The Normal rating system

Now, suppose $A\sim N(\mu_A,\sigma_A)$ is the estimated performance distribution for the winning player before the game (or selected choice before selection), and $B\sim N(\mu_B,\sigma_B)$ is the same for the losing player (not selected choice). Based on the calculations we just did, we can define the parameters of the estimated performance distributions after the game as \begin{align*} \mu_A\to&\mu_A+\frac{\sigma_A^2}{P}f_{B-A}(0)\\ \sigma_A^2\to&\sigma_A^2+\frac{\sigma_A^4 f_{B-A}(0)}{P}\left(\frac{\mu_{B-A}}{\sigma_{B-A}^2}-\frac{f_{B-A}(0)}{P}\right)\\ \mu_B\to&\mu_B-\frac{\sigma_B^2}{P}f_{B-A}(0)\\ \sigma_B^2\to&\sigma_B^2+\frac{\sigma_B^4 f_{B-A}(0)}{P}\left(\frac{\mu_{B-A}}{\sigma_{B-A}^2}-\frac{f_{B-A}(0)}{P}\right).\\ \end{align*} Simply put, $\mu_A$ and $\sigma_A$ are the average performance and performance volitility of player $A$, which together constitute player A's rating. If we want, we can perform multiple updates "simultaniously" by summing the changes to the mean and taking the product of the changes to the variance as the change for the mean and variance of each player (or choice) that was involved. For instance, when we are using the Normal rating system to rank choices and present the user with $k$ choices to select their favorites from, the updates to the ratings of all choices should be performed simultaniously using this system.

Future Directions

After some testing, the rating system performs quite adequately at ranking choices. However, for it to be maximally effective, we would need to develop a better method for selecting the set of choices we present to the user at each step.

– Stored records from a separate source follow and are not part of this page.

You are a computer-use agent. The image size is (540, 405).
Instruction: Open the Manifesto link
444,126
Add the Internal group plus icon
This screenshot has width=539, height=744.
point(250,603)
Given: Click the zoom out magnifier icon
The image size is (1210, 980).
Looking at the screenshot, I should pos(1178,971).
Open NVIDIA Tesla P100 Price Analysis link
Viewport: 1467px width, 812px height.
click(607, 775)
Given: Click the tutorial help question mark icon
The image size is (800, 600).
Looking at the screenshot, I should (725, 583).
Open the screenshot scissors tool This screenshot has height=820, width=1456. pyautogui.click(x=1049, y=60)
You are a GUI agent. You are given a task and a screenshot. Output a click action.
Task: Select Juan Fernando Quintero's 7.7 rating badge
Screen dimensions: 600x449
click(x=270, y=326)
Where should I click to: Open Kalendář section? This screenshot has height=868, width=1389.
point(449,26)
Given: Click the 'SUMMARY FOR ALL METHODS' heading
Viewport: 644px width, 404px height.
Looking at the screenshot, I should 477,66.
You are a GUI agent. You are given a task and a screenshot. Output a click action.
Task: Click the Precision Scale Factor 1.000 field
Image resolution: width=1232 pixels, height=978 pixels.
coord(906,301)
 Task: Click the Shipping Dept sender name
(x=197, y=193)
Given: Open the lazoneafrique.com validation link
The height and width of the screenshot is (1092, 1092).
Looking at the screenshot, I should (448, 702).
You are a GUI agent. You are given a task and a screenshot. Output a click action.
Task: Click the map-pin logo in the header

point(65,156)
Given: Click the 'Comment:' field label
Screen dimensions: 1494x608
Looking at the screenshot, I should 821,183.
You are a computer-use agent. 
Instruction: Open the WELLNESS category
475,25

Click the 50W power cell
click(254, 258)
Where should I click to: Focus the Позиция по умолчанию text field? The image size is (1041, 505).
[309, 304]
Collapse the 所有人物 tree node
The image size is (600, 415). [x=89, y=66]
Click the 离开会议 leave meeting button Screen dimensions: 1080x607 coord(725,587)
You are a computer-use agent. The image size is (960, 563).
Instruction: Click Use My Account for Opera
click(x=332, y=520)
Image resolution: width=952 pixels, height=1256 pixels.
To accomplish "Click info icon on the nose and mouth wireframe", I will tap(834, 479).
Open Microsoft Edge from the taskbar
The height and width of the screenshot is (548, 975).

There are a few considerations. We want to prioritize sets of choices with similar mean ratings, since choices with highly disparate mean ratings are unlikely to give us much information and presenting them even encourages the user to ignore middling options they might otherwise select if the available choices were all similar in mean rating.

Additionally, we want to prioritize choices with high rating variance, since these are the ones whose ratings we are least sure of. We can quantify exactly how desireable each set of choices is by calculating the Shannon information from all the nontrivial subsets. Then we prefer choosing sets of choices with higher Shannon information.

A good way to achieve this is to set up a fast mixing Markov process over the set of sets of choices and use this to pick a set of choices. To do this, we would need to identify whether using probabilities proportional to a power of the Shannon information, an exponential function, or potentially something else is optimal, and then design a Markov process which produces this distribution.